What you will do: Although the entries contain pictures, only their text goes into the copy, set down exactly.

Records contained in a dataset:
========================================

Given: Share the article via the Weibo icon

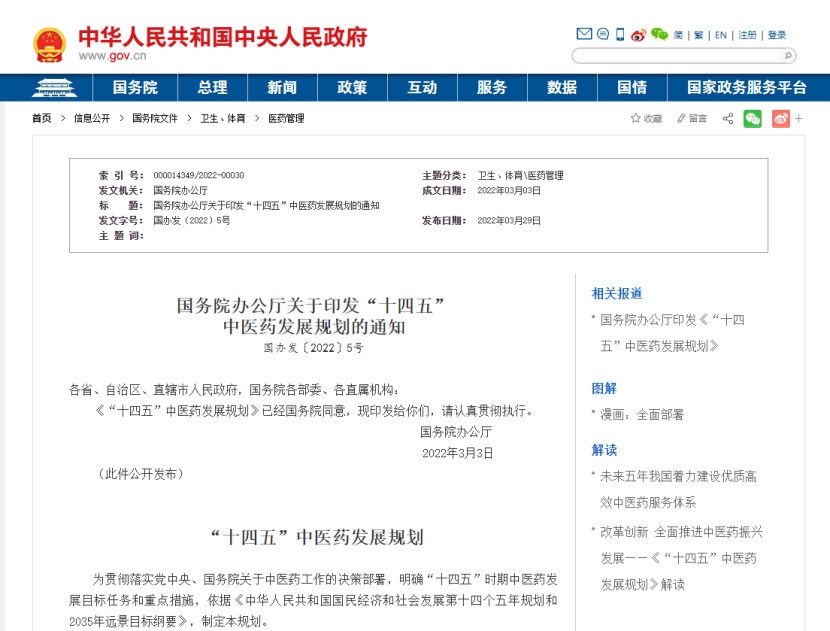Looking at the screenshot, I should point(778,118).
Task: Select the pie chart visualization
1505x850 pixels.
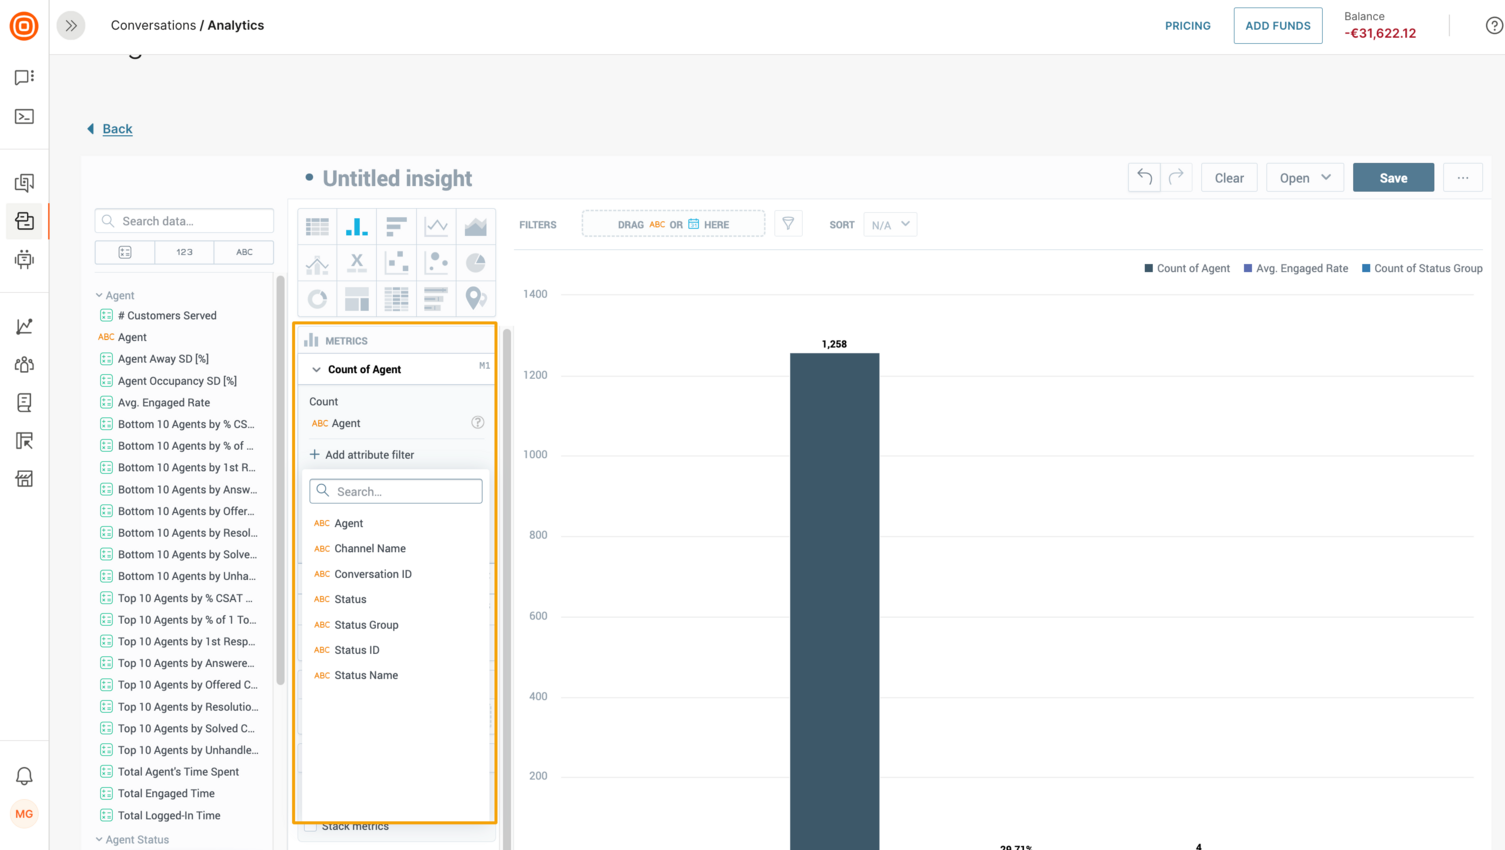Action: (477, 262)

========================================

Exercise solution:
Given: Share the article via the Weibo icon

Looking at the screenshot, I should point(778,118).
Task: Select the pie chart visualization
1505x850 pixels.
Action: (477, 262)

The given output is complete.